Литмир - Электронная Библиотека
A
A

— Я воспользуюсь твоей щеткой? — спросил он, отбрасывая мысли, которые мешали.

Он подумал, что ему надо быть совершенно непредвзятым — потом она словно забылась, и он не мог сейчас понять, что это значит. Просто ему было приятно. И он знал, что ему будет приятно каждый раз, когда он будет смотреть на нее.

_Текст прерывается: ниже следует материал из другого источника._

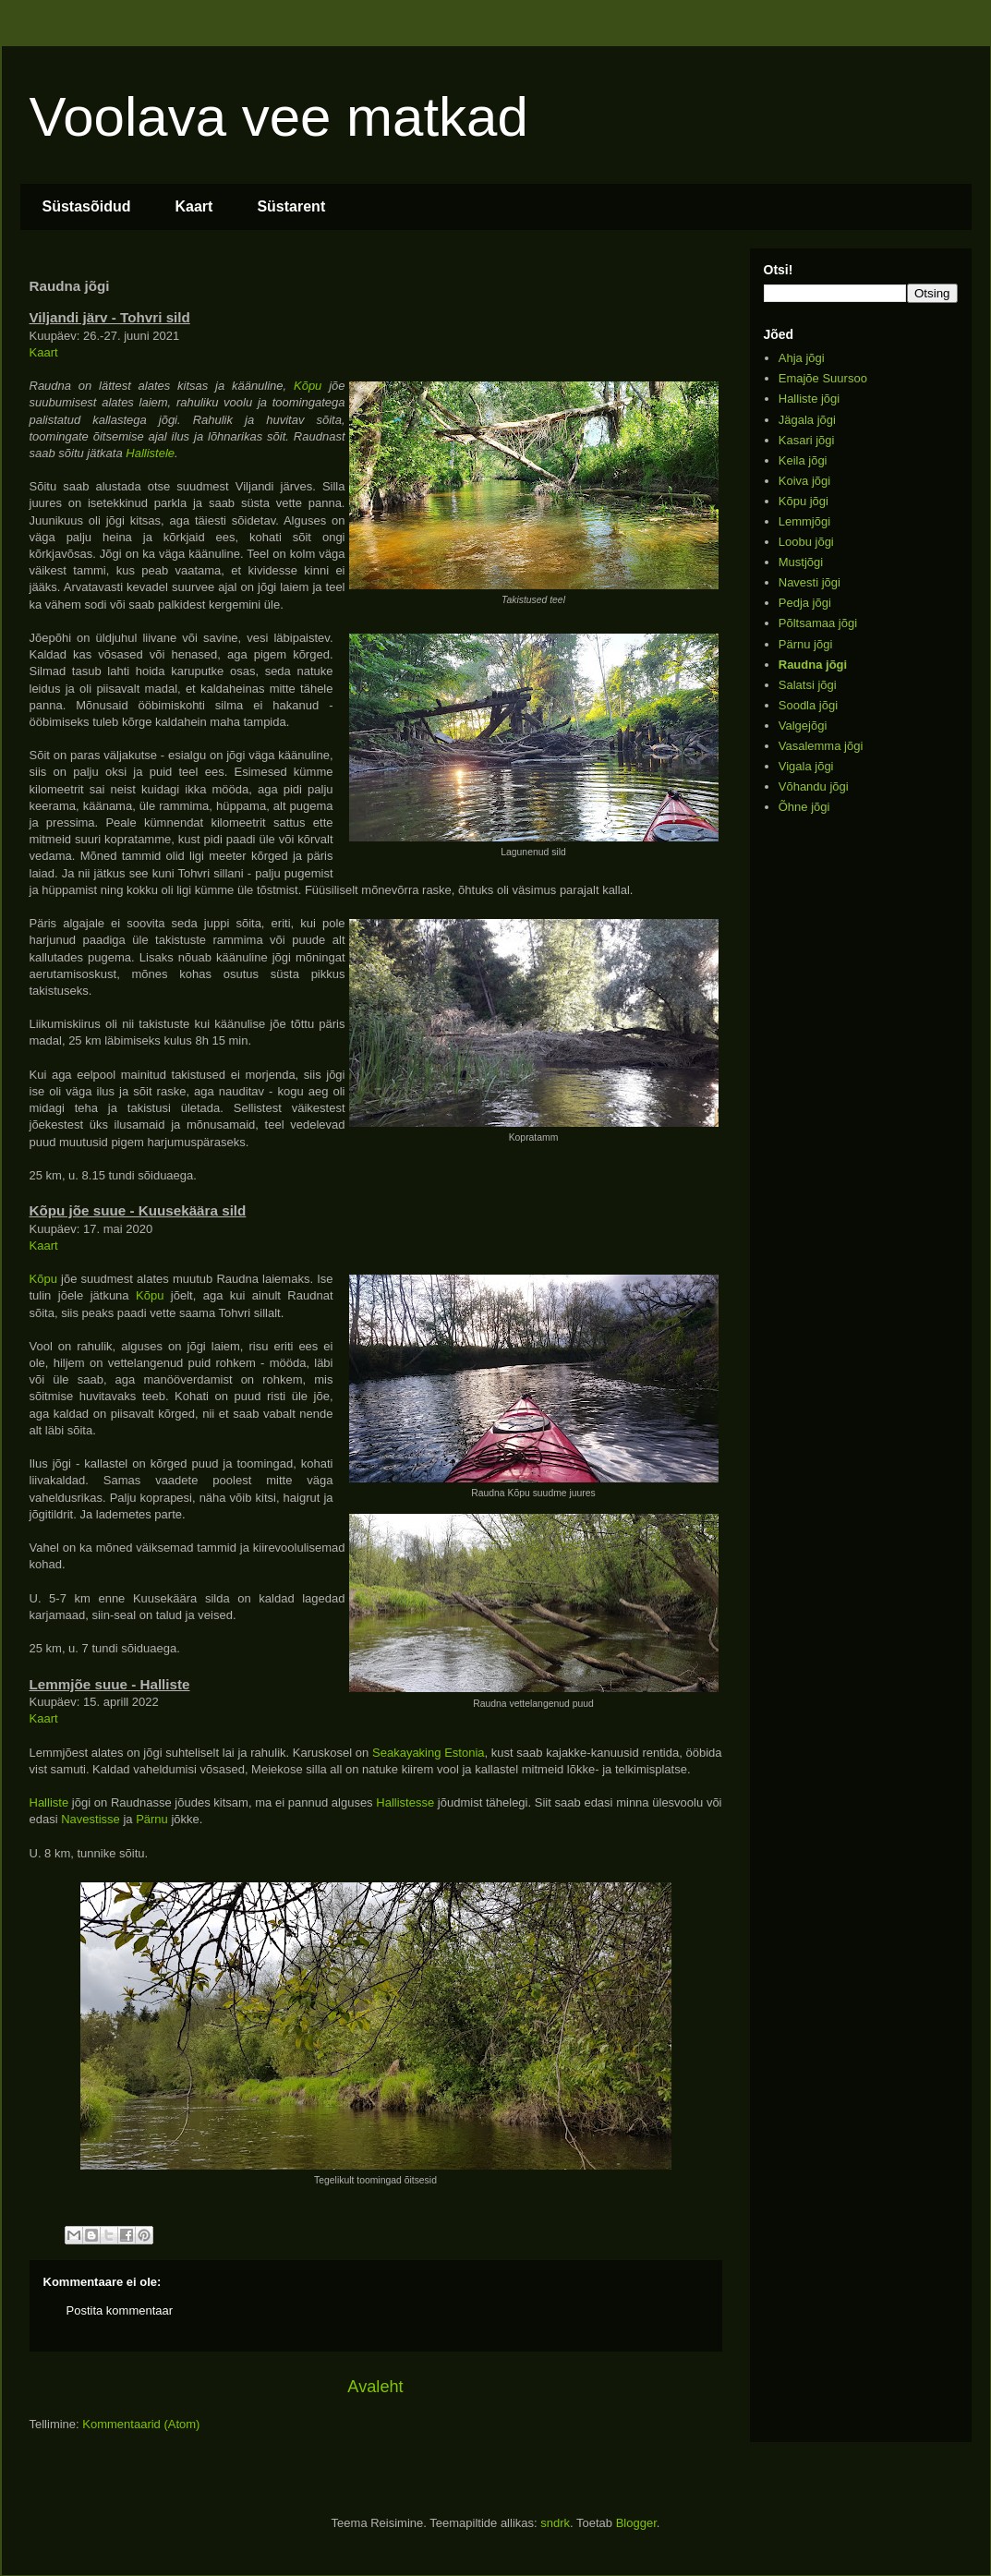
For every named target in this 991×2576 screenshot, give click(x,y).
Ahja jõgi (802, 358)
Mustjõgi (801, 562)
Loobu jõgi (806, 542)
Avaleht (375, 2386)
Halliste (49, 1802)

Когда пишешь, переживаешь три стадии: отвращение, примирение и восхищение. Но чтобы добраться до последнего, надо здорово попотеть. А вот с женщинами — все наоборот, и даже не с каждой так получается.

— Конечно, — ответила она, вставая с постели, — миниатюрная, хрупкая, чуть все же белокожая для этих мест, где ветра уже в мае разносят запах акаций, а к июлю солнце высушивает всю влагу из трав и делает вас поклонником иных мест, где текут реки в мягких влажных ложах и горы громоздятся покатыми складками.

Он совсем не хотел, чтобы она первой делала ход, и знал, что должен все оставить таким, каким оно есть, потому что такие ночи и любые объяснения не приносят ясности, пока ты сам во всем не разберешься. "Если есть в чем разбираться..." — подумал он.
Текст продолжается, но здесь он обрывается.